▶ **STATED TASK**
Format the rows below as a Markdown table with two columns, Number and Line. Give each non-blank line its own numbered entry, and leave the pictures out.

☆ ☆ ☆

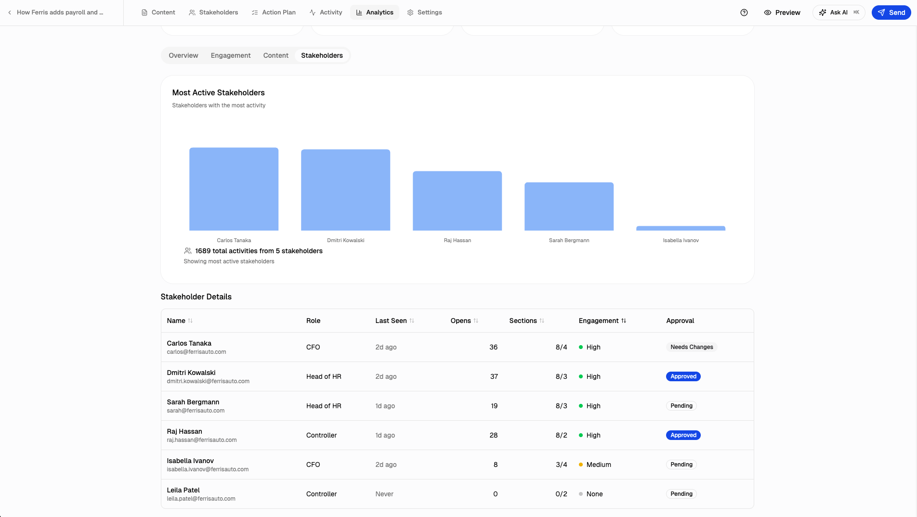Click the Send paper plane button
Image resolution: width=917 pixels, height=517 pixels.
tap(891, 13)
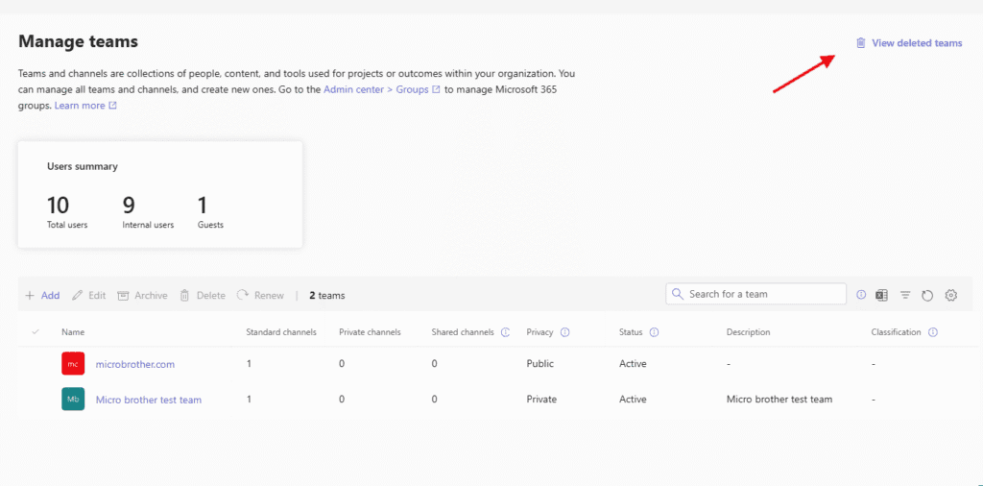Click the info icon next to Classification
The width and height of the screenshot is (983, 486).
click(933, 332)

☆ ☆ ☆

▶ **TASK SOLUTION**
| Number | Line |
|---|---|
| 1 | Click the Send paper plane button |
| 2 | Image resolution: width=917 pixels, height=517 pixels. |
| 3 | tap(891, 13) |
| 4 | Click the info icon next to Classification |
| 5 | The width and height of the screenshot is (983, 486). |
| 6 | click(933, 332) |